A hurricane deductible is reserved for hurricanes alone, whereas a windstorm deductible applies to any type of wind. If your policy includes a hurricane deductible, it would mention the event that would cause the deductible to go into effect. This is usually not like the average ‘dollar deductible’ on an HOA. A windstorm or hurricane deductible may be in the form of a percentage, usually between 1 and 5 percent of the insured value of the structure of your home. If you live in a high-risk area, your hurricane deductible would usually be a higher percentage. Often there’s the option of paying higher premiums for lower deductibles.
Instances of co-opting an apartment or condo
If you share a living space, then you may need a different cover or a condo owner’s insurance policy which is an entirely different policy.
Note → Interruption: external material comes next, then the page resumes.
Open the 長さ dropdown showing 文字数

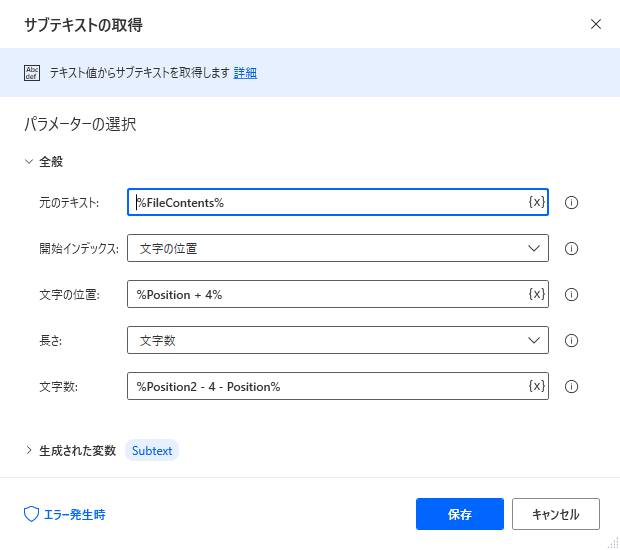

Within this, it’s important to scrutinize the building’s master insurance policy and compare it with the damages that you may need to cover within your space. This is a cover for the facilities held in common by the condo-association. This will usually not cover damage that occurs inside your specific home.
Insuring of valuables
Hurricanes destroy anything within their path and infrastructural damages are obviously not the only risk. Make sure that all of your possessions are sufficiently insured. If the hurricane that hits is a big one, then you may have to replace all your furniture, clothing, appliances, valuables, and any other personal possessions. This can burn a huge hole through your pocket if you are not adequately insured. Start your insurance planning with determining the value of your things and providing cover for those. After the event, a home inventory will also accelerate insurance claims and provide a proof of loss which is handy for tax or disaster aid purposes.
Consider living expenses
Additional Living Expenses, or ALE, is important for the extra costs you may need to face in case you need to live somewhere else during repairs. ALE covers hotel bills, meals, and other reasonable expenses that you may be used to incurring. Often, the ALE policy has a limit, say 20% of the amount of insurance of the structure of your home.
Underestimating the wrath of mother nature can prove to be a costly mistake. Over the past few years, storms such as Katrina and Maria have taken a lot of lives and been responsible for more than $250 billion in damages. To protect yourself from incurring heavy losses, it is a must to review your insurance policy before hurricane season strikes. Are you ready?